De heer Bert Anciaux (sp.a). - Ik zei dat alle mogelijkheden moeten worden onderzocht om de firma de arm te kunnen omwringen. Ze maakt immers misbruik van de situatie. Uiteraard weet ik dat dit niet van vandaag op morgen kan. Het heeft inderdaad geen zin tegen elkaar op te bieden. In ieder geval: ik steun de minister in haar inspanning om de firma te verplichten aan een redelijke prijs het geneesmiddel ter beschikking te stellen.

De heer Bart Laeremans (VB). - Ik wens de minister alle succes toe, maar de firma kan niet zomaar worden verplicht. Dat weet de heer Anciaux, als jurist, ook.

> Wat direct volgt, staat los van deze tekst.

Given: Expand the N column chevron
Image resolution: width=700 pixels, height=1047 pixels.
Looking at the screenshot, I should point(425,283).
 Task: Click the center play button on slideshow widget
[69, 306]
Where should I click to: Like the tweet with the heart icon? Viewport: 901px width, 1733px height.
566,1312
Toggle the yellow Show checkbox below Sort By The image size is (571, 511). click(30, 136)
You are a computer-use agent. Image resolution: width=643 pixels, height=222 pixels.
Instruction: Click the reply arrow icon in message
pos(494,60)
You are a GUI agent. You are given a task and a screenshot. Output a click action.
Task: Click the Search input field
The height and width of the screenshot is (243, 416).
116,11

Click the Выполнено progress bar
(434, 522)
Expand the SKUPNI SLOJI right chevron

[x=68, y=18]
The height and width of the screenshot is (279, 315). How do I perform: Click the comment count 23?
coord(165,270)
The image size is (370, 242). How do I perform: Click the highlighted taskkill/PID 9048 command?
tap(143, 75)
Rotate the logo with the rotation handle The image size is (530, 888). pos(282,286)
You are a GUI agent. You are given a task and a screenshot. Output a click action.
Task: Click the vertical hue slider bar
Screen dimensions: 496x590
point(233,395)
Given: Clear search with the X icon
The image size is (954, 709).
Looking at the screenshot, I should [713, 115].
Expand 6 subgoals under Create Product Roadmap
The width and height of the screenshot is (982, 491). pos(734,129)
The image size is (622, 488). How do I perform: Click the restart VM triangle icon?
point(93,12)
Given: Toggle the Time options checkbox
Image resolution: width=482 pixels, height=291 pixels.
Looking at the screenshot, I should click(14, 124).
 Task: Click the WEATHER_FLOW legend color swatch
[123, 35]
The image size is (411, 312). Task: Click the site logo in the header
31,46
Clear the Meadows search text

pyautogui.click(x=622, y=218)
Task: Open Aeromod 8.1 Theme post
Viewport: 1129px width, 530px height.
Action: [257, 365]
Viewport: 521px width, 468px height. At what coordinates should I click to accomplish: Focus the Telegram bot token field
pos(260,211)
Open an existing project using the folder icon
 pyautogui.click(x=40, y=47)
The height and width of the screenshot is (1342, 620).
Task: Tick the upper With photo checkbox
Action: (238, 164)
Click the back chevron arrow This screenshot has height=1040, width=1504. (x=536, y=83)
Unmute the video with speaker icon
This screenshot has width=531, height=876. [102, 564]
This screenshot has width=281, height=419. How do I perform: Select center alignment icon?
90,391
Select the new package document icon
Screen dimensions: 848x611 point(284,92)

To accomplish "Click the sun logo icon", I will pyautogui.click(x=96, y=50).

Ik steun de minister in haar poging om morele druk op de firma uit te oefenen. Het is echter immoreel te stellen dat de enige categorie patiënten waarvoor het geneesmiddel Soliris wordt terugbetaald, de tegemoetkoming kan behouden, maar er geen nieuwe categorieën mogen bijkomen en bijgevolg de terugbetaling van datzelfde geneesmiddel voor de ziekte van HUS niet wordt terugbetaald. Dat is onrechtvaardig en discriminerend.

Het eindoordeel moet in ieder geval zijn dat de patiënten die Soliris nodig hebben, moeten worden gesteund, desnoods met de inschakeling van het Bijzonder Solidariteitsfonds. We kunnen geen kinderen laten sterven omdat een geneesmiddel te duur zou zijn. Ons systeem kan het dragen, ook al is het moeilijk.